I have decided to change the name of my blog from my weight loss journal to the title you see above, "Clay in the Hands of the Potter". In the past few months, it seems there have been so many changes in my life that it is hardly recognizable as the same life! Of course, this is ridiculous, it is very much the same life, but there are some very big differences. I truly feel like clay in the hands of THE Potter, continually being molded and shaped, changed and improved (I hope), and I must remain pliable in His hands so that I can become exactly what He wants me to be.

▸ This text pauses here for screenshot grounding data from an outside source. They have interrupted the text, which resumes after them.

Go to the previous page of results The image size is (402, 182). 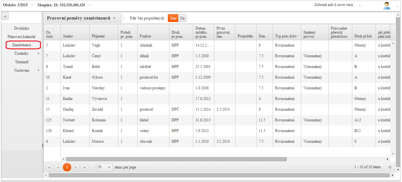click(x=58, y=167)
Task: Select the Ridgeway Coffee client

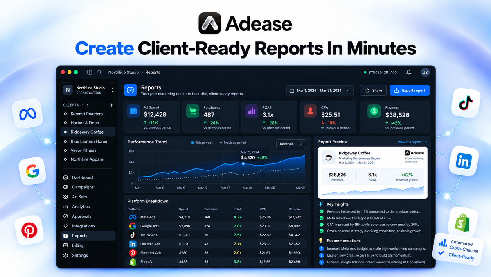Action: pos(88,132)
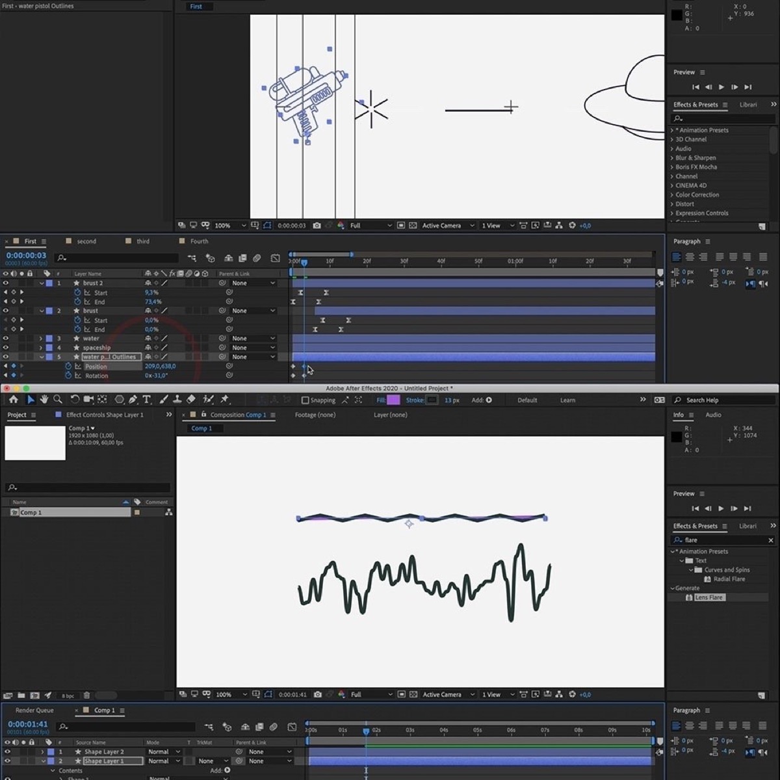Select the Type tool
The image size is (780, 780).
(146, 400)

I have been thinking for days and days, not sure how long, of what the name of this should be. I felt like with the old name there was just too much focus on my weight. I will still talk about what I am doing and my progress, and will include pics, but many times I just want to talk or share pictures, and I feel like it's not right because I'm supposed to be talking about my weight. My weight is only one part of me, and I don't want it to be the most important part. The most important parts of my life are Jesus, my family, my ministry, and my friends. My body, my self-image, my weight, are way, way down the list, or at least they should be! I have had times since I have had this blog that my body has been my main focus, and I would think constantly about what I would eat next, what exercise was next, etc. Then, if I didn't have an update or if I hadn't eaten right or had not exercised, I felt like a failure. This is not the way I need to be! I want to be healthy because my body is the temple of the Holy Spirit, I want to be healthy for me and for my family, and I want to live as long as possible to fulfil what purpose God has for my life.
So please, keep reading, keep commenting (I love to get your comments!). I will keep you all updated, but I just need you to know that my weight is not - and cannot be - my focus. Thanks so much to you all for your encouragement!